Alice: Madness Returns, is a solid platformer

which has its fair share of hack and slash goodness. The controls feel effortless and you can easily shrink Alice down to enable her access to smaller areas in the game. The weapons such as the Vorpal knife and the pepper-grinder, are sufficiently gruesome and weird that they fit perfectly into the overall feel of the game. At times there are plenty of enemies on screen and the AI is pretty good, so the controls and the weapons work perfectly well together to make hacking and slashing your way through levels quite enjoyable. You can lock on to target and kill them at long range, as well as hop around on different levels to avoid them if you need to. As well as Alice’s excellent fighting abilities, she’s also perfectly capable of jumping and floating effortlessly around the levels. The checkpoints are strategically placed so that it doesn’t become infuriating if you need to do part of a level again and the fact you can’t fall off ledges helps ensure you make it through many levels unscathed. There’s no multiplayer in Alice, which is probably how it should be, but there are cute rhythm mini-games in it, although you don’t need to play these if you don’t want to.

One of the most impressive aspect of this title is the graphics. From the beginning, it has a very surreal feeling to it, reminiscent of the French animated classic “The Triplets of Bellville”. NPC’s are as full of character in their faces as the characters you can interact with and you feel that Alice’s madness pours out through the depiction of these characters beautifully. The backgrounds and levels of the game are also absolutely gorgeous to look at, accurately representing Alice’s troubled mind. The game grabs you with it’s aesthetics and although there are a few pop up issues here and there, the frame-rate is solid throughout.

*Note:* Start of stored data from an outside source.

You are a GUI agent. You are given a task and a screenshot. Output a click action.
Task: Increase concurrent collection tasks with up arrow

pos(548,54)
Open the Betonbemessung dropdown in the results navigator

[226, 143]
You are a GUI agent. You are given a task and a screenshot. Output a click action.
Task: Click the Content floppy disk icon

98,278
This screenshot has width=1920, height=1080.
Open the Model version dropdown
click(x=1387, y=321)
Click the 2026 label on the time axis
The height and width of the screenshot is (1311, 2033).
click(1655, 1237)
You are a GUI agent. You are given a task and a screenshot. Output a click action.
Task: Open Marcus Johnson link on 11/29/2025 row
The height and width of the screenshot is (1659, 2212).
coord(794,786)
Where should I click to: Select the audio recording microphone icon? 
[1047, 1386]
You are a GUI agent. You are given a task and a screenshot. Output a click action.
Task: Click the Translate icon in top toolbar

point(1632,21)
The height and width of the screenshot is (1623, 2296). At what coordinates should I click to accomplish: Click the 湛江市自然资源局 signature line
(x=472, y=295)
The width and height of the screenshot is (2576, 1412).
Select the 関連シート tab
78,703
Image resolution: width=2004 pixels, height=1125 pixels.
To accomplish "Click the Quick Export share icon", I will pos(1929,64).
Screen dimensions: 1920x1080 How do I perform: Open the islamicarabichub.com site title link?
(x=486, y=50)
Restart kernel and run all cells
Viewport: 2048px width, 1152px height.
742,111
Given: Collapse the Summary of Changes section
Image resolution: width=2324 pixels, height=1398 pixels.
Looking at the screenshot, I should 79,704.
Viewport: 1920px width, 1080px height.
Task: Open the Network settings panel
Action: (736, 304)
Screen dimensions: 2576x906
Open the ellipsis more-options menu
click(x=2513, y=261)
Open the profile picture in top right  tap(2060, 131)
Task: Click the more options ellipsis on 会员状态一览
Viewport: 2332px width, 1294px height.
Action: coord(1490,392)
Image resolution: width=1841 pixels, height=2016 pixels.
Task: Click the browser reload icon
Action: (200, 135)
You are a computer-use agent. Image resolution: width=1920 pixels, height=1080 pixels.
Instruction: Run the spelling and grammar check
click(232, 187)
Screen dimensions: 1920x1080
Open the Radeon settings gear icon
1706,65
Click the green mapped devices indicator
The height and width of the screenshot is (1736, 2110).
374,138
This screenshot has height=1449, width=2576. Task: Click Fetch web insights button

As with the graphics, sound plays an important part of this title and the creepy score which accompanies the game is spot on. It adds to the overall experience and the dialogue from the characters is great. At times it becomes a little cliched, but there are some stand out characters, including of course the dryness of the Cheshire Cat. Alice herself sounds a lot like Lara Croft which is always a nice bonus.

Female Character Angle
Obviously the female character is the lead character in this title, so it’s always welcome to see that. Alice is a very interesting character and her background and decent to madness is quite gripping. Through the 15 hours or

so it takes to play the game, you’ll find yourself becoming more and more intertwined in Alice’s psyche and she’s definitely a character that can hold her own on screen.

Alice: Madness Returns is a welcome return to gaming for American McGee. The game is eerie, interesting, gory, surreal and extremely dark. It’s a very close likeness to Lewis Carroll’s original vision for Alice and the levels and gameplay compliment this perfectly. If you haven’t played the original, you can still pick this up and will enjoy it as it’s a solid platformer with great aesthetic touches.